Dunn's research program is in the area of sport psychology. During the period of the McCalla award, he will be conducting independent projects on: perfectionism among athletes, the motivational orientations of children in physical activity settings, and a performance-enhancement intervention with a high-performance sport team. These projects are funded respectively by two grants from the Social Sciences and Humanities Research Council of Canada (SSHRC) and by an EFF Small Faculties Support for Advancement of Scholarship grant (U of A). The overriding objective of these projects is to gain knowledge that can be used to enhance the cognitive, affective and behavioural experiences of individuals engaged in competitive sport and physical activity.


Dr. Larry Heaman

Dr. Larry Heaman (Earth and Atmospheric Science)

One long-term objective of Heaman's research program is to provide a better understanding of early Earth evolution, with an emphasis on determining the cause of numerous catastrophic changes that occurred at about 2.5 billion years ago. One research focus is the possible correlation between the sudden onset of global flood basalt volcanism and a dramatic change in climate that may have triggered the first known icehouse conditions and the sudden rise in atmospheric oxygen.


Dr. Bruce Sutherland

Dr. Bruce Sutherland (Mathematical and Statistical Sciences)

The top 10 metres of the ocean contain as much heat as the entire atmosphere above it, which is one reason why the Earth's climate is so sensitive to what is happening in the ocean. The ocean temperature is redistributed due to turbulent mixing, although what governs these processes is poorly understood. Recent observations in the Brazil Basin suggest that substantial turbulence comes from tides, whose energy is converted to small scales by internal waves. Like surface waves, internal waves move up and down due to gravity but do so within the ocean itself. No theory yet predicts how turbulence and internal waves interact and numerical simulations cannot yet resolve these processes. Sutherland's experiments will provide the first measurements of how much energy is extracted from a turbulent patch by internal waves.


Dr. Robert Rankin

Dr. Robert Rankin (Physics)

Rankin's research involves understanding key interacting elements of the Sun-Earth system and the "space weather" they produce at Earth. For example, solar disturbances, like flares and coronal mass ejections, propagate as a highly variable solar wind from the surface of the Sun, through the interplanetary medium to the Earth. These processes are responsible for the northern lights, but can also damage critical satellites, disrupt global positioning satellite systems and ground communications, and endanger astronauts. Rankin's research uses advanced numerical modeling and data analysis to understand how geomagnetic storms develop and how they energize auroral particles producing the aurora and Earth's radiation belts. His work has the objective of advancing our understanding of processes in Earth's magnetosphere, which have both scientific and economic importance. This is a multi-national effort involving the Canadian and European Space Agencies and NASA.
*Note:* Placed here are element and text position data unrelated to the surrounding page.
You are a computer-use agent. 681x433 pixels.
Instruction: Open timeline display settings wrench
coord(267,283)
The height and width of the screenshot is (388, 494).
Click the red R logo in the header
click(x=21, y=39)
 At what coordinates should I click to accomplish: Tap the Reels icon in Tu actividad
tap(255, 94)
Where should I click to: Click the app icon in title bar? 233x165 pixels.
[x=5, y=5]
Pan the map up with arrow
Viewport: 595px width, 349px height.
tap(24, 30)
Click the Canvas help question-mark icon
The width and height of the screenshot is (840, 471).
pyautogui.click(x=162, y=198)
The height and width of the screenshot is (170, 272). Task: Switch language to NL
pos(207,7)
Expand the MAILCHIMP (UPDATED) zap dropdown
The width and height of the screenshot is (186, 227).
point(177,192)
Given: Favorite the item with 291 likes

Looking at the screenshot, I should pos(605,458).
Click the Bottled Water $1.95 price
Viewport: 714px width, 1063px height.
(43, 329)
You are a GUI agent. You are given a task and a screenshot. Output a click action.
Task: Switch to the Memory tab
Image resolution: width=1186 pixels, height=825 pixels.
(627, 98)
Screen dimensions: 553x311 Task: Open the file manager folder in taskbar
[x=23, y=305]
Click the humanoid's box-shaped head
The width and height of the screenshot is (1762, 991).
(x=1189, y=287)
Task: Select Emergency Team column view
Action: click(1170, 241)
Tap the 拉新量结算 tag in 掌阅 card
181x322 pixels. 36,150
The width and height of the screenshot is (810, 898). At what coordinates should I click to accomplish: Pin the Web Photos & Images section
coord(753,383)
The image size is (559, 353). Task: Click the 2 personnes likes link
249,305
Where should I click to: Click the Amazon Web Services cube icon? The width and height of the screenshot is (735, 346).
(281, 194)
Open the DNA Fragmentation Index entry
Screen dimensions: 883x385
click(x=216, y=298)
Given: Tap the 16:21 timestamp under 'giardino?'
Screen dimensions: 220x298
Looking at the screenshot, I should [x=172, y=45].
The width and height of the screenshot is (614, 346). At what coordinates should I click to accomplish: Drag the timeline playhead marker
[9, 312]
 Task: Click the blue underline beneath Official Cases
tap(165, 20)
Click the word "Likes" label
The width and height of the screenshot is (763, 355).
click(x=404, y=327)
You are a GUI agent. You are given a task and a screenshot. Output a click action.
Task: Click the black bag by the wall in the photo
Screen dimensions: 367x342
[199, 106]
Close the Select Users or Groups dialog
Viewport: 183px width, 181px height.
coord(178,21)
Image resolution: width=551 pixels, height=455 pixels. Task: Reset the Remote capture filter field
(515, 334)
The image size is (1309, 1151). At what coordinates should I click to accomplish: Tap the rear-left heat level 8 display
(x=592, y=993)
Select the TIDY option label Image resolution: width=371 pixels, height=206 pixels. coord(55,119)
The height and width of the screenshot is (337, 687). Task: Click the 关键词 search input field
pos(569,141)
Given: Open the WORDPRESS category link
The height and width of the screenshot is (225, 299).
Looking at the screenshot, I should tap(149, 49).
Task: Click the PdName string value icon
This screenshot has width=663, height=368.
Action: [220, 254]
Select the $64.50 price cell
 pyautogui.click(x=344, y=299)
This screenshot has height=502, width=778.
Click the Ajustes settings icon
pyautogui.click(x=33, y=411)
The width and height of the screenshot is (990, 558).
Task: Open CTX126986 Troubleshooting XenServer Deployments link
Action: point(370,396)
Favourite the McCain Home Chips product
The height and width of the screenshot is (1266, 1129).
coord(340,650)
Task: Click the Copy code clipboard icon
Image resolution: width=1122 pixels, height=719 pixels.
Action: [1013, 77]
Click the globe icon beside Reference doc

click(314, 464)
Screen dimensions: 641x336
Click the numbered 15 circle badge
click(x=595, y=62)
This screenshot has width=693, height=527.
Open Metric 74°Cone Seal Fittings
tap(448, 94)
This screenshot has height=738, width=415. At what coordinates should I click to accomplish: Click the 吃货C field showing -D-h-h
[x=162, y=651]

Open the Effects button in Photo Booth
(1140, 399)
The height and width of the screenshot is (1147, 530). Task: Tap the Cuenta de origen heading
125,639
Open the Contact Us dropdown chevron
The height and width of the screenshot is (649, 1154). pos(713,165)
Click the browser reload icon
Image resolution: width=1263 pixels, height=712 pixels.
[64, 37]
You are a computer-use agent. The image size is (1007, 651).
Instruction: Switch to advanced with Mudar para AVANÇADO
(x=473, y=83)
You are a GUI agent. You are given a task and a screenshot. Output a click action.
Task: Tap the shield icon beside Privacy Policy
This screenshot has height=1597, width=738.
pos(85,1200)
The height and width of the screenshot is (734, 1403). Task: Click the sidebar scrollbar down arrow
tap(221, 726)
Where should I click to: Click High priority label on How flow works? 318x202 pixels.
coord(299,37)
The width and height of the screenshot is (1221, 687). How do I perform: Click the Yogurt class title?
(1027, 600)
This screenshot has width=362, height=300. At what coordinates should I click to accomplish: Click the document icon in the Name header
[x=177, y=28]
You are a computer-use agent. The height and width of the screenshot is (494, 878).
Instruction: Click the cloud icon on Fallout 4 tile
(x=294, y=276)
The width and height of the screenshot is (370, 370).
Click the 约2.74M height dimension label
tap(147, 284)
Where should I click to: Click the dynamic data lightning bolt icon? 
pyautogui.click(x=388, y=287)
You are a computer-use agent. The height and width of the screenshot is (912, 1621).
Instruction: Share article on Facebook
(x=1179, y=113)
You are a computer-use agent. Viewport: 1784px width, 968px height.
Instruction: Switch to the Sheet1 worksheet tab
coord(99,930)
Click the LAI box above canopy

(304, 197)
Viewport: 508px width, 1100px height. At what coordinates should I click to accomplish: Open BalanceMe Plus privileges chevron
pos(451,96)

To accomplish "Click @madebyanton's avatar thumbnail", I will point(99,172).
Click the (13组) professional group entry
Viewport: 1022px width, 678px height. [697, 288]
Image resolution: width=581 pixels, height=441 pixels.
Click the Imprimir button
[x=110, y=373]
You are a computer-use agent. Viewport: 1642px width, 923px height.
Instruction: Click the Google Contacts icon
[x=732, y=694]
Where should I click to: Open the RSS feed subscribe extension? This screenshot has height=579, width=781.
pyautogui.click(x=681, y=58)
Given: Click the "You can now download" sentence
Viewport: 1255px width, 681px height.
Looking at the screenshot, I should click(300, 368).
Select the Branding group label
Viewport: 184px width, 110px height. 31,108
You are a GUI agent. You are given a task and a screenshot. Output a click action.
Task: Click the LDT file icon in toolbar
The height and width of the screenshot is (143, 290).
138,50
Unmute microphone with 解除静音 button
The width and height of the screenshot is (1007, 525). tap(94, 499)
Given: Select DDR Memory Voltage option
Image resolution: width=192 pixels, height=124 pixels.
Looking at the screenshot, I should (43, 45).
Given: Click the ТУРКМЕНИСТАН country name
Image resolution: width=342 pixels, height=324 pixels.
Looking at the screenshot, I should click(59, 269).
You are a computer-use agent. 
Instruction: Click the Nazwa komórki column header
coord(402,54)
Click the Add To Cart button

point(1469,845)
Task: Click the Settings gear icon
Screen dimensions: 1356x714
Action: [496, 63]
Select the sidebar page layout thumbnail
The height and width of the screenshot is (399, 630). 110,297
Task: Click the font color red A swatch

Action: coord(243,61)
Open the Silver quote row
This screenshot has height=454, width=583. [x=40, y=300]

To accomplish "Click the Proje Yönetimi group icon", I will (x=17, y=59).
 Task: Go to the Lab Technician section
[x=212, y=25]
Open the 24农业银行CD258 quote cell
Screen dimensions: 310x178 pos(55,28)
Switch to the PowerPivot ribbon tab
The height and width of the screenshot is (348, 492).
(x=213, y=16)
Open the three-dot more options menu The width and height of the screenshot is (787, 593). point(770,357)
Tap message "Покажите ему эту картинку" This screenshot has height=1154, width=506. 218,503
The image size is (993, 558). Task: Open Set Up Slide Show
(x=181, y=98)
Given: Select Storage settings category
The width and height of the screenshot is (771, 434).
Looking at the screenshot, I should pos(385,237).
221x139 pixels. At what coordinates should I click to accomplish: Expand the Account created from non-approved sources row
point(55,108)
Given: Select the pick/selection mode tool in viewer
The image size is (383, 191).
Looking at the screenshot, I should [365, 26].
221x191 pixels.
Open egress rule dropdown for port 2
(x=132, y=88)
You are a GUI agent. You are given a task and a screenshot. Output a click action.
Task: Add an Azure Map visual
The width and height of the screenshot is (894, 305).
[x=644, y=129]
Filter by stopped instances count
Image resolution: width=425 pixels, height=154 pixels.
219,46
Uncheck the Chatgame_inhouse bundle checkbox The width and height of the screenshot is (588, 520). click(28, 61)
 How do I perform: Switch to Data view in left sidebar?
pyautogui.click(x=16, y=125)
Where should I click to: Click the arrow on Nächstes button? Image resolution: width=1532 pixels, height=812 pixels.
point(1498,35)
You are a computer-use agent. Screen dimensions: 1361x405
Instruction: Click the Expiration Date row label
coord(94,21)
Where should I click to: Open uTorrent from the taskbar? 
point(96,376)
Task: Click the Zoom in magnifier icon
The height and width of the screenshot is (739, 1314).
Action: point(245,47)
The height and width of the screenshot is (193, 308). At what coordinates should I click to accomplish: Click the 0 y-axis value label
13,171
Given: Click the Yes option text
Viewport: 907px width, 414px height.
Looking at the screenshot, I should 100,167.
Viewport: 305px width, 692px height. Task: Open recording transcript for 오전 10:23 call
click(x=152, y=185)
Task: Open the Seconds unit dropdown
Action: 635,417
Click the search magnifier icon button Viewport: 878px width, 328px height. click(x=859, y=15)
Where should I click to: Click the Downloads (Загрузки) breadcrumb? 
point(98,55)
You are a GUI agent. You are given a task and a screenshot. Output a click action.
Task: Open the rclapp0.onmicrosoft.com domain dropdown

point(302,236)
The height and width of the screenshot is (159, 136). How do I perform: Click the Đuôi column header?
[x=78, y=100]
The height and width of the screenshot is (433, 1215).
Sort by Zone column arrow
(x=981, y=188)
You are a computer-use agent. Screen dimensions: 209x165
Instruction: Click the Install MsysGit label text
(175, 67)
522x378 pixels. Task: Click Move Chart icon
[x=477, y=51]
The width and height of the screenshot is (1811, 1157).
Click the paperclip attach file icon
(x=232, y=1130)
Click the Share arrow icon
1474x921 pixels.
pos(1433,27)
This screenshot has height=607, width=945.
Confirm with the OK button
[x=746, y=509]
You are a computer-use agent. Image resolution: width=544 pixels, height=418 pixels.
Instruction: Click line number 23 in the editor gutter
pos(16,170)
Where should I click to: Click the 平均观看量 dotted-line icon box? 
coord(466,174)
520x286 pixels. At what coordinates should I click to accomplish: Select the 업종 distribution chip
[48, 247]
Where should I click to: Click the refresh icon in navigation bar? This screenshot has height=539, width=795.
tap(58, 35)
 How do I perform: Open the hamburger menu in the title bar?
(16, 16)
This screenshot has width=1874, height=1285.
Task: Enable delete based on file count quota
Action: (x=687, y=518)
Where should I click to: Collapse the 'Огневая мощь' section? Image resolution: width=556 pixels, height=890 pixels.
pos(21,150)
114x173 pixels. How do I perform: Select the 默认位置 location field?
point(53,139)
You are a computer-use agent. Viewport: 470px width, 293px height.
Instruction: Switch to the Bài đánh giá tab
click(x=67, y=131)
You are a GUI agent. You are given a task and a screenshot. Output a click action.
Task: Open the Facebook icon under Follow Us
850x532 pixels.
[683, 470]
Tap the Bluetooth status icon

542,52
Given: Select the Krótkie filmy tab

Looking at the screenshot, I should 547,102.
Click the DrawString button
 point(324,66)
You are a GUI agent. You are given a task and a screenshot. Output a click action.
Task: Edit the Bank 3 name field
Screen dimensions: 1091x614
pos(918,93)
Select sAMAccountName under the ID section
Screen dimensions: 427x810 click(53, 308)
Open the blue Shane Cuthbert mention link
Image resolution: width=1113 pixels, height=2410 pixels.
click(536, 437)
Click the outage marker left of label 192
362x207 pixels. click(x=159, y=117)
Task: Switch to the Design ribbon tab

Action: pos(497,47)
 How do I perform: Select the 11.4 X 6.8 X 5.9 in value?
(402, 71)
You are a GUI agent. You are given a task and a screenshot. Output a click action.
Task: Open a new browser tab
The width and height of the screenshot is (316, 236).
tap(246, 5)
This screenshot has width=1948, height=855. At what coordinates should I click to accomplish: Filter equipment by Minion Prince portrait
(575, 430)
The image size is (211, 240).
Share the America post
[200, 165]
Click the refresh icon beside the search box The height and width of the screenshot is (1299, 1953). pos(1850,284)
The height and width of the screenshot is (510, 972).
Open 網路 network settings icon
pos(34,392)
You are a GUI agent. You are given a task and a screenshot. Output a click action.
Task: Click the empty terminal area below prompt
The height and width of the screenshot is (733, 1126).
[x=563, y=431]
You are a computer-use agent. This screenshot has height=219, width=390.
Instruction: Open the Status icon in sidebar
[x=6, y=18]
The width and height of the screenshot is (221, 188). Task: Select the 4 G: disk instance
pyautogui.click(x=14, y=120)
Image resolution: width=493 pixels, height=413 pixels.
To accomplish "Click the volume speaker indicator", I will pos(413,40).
Dr. Allen Carlson (Philosophy)

Carlson's research centres on environmental aesthetics, a newly emergent area of philosophy that studies our aesthetic experiences of both natural and human environments, as well as how they relate to the many other roles that environments play in our lives. His current projects focus on the relationships between our knowledge of the functions of environments and our aesthetic appreciation of them in light of such knowledge. He also explores the links between environmental aesthetics and environmental ethics, especially insofar as the former provides support for the latter concerning issues about our treatment of natural environments.